You are viewing a plain text version of this content. The canonical link for it is here.
Posted to dev@kafka.apache.org by "John Roesler (JIRA)" <ji...@apache.org> on 2018/06/18 21:46:00 UTC

[jira] [Created] (KAFKA-7072) Kafka Streams may drop rocksb window segments before they expire

John Roesler created KAFKA-7072:
-----------------------------------

             Summary: Kafka Streams may drop rocksb window segments before they expire
                 Key: KAFKA-7072
                 URL: https://issues.apache.org/jira/browse/KAFKA-7072
             Project: Kafka
          Issue Type: Bug
          Components: streams
    Affects Versions: 1.0.1, 1.1.0, 0.11.0.2, 1.0.0, 0.11.0.1, 0.11.0.0, 2.0.0
            Reporter: John Roesler
            Assignee: John Roesler
             Fix For: 2.1.0


The current implementation of Segments used by Rocks Session and Time window stores is in conflict with our current timestamp management model.

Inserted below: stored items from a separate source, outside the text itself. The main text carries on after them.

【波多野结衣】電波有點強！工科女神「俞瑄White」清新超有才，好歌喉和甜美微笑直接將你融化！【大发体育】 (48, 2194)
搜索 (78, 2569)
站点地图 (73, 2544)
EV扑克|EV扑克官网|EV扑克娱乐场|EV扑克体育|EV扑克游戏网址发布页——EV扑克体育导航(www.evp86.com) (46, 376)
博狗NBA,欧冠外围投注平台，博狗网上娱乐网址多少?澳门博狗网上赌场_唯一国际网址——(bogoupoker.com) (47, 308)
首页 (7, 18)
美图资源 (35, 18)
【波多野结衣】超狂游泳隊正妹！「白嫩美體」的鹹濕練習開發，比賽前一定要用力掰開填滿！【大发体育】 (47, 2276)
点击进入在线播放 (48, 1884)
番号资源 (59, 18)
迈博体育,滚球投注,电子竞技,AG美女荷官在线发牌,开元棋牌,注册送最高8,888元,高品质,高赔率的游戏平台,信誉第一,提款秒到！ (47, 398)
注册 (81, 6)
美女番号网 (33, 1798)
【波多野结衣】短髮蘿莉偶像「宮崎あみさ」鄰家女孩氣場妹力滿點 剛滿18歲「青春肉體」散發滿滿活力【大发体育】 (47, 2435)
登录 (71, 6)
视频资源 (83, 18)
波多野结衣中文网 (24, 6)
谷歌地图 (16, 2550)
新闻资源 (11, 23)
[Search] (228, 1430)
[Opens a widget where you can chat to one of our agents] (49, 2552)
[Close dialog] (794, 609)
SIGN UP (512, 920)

The current segmentation approach allows configuration of a fixed number of segments (let's say *4*) and a fixed retention time. We essentially divide up the retention time into the available number of segments:
{quote}{{<---------|-----------------------------|}}
{{   expiration date                 right now}}
{{          \-------retention time--------/}}
{{          |  seg 0  |  seg 1  |  seg 2  |  seg 3  |}}
{quote}
Note that we keep one extra segment so that we can record new events, while some events in seg 0 are actually expired (but we only drop whole segments, so they just get to hang around.
{quote}{{<-------------|-----------------------------|}}
{{       expiration date                 right now}}
{{              \-------retention time--------/}}
{{          |  seg 0  |  seg 1  |  seg 2  |  seg 3  |}}
{quote}
When it's time to provision segment 4, we know that segment 0 is completely expired, so we drop it:
{quote}{{<-------------------|-----------------------------|}}
{{             expiration date                 right now}}
{{                    \-------retention time--------/}}
{{                    |  seg 1  |  seg 2  |  seg 3  |  seg 4  |}}
{quote}
 

However, the current timestamp management model allows for records from the future. Namely, because we define stream time as the minimum buffered timestamp (nondecreasing), we can have a buffer like this: [ 5, 2, 6 ], and our stream time will be 2, but we'll handle a record with timestamp 5 next. referring to the example, this means we could wind up having to provision segment 4 before segment 0 expires!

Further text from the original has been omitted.